Los finos evaluadores

(“COLPISA/VOCENTO“, martes 13 de noviembre 2012)

Hubo un tiempo en los que si ingresabas la nómina un banco, o caja, salías de la sucursal con la hipoteca, el coche, la batería de cocina, una televisión de plasma y las llaves del apartamento en Torrevieja. Parecían los clientes antiguos concursantes del “Un, Dos, Tres” que se habían llevado la subasta final completa. Lo hacían porque los encargados de evaluar el riesgo se fiaban de cualquier alma humana que pisara una sucursal avalada por una garantía escrita en servilleta de bar. Los pisos subían pero no se encarecía el crédito, al revés, a los perros se les ataba con longaniza ibérica.
Esos que tuvieron “el ojo capitalista” admiten hoy que se dieron demasiadas hipotecas y en muchos casos a personas que tenían un riesgo elevado de insolvencia. Por lo menos hay que sonreír: si alguien cree que un banco se suicida se equivoca, tendrán que explicar por qué tuvieron la necesidad de soltar caja pero esa pregunta tardará un tiempo en ser respondida y mucho me temo que con las ayudas del Gobierno no lo sabremos jamás. Esos expertos en riesgo son los mismos que no se coscaron del peligro de invertir en sellos, o los que se pasaron al Banco de España, el FMI, o la prudencia de los abuelos por el forro. Son los que pensaban que mientras la burbuja le estallara a otro no pasaría nada porque “si en España los pisos son caros es porque la gente puede pagarlos” del ínclito Álvarez Cascos entonces vicepresidente del Gobierno. Supongo que los mismos que ahora se alegran de que el PP y el PSOE que ignoraron los desahucios lleguen a un feliz acuerdo para detener los casos más penosos. En definitiva somos una tierra de grandes cómicos que son capaces de representar un papel y el contrario en el mismo acto teatral, y el público se lo traga aun conociendo el engaño.
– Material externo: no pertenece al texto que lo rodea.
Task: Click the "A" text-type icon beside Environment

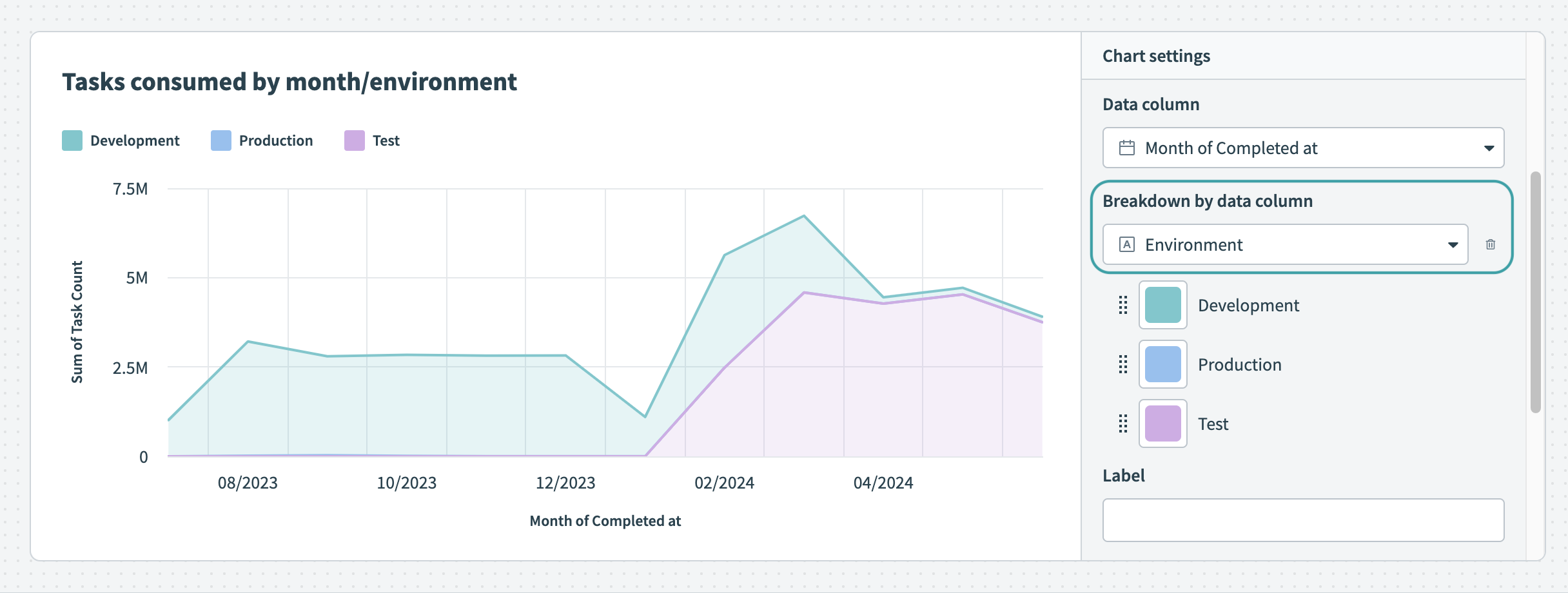Action: pos(1126,244)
A esos tipos que fueron incapaces de calcular los riesgos merece la pena pagarles una jubilación de oro para que no vuelvan a hacer nada en su vida. Lo peor que nos podría pasar es que se reciclaran en controladores aéreos, en médicos anestesistas, en cuidadores de guardería, en autores de novelas. Estar en posesión de carnet de inútil debería acarrear como premio el derecho a pastar en los verdes campos del edén junto a otros ejemplares indultados de las mejores ganaderías financieras de España. Un inútil proyecta al atardecer una sombra parecida a la del toro de Osborne sobre los caminos.
Hasta que no desarrollemos los viajes espaciales y los podamos enviar a la porra en grupos de trescientos no podremos garantizar la calma en la tierra. Las catapultas son muy llamativas pero apenas “desplazan” el problema unos metros. Aquello de podéis ir en paz que Lola Flores recicló con “¡si me queréis irse!”.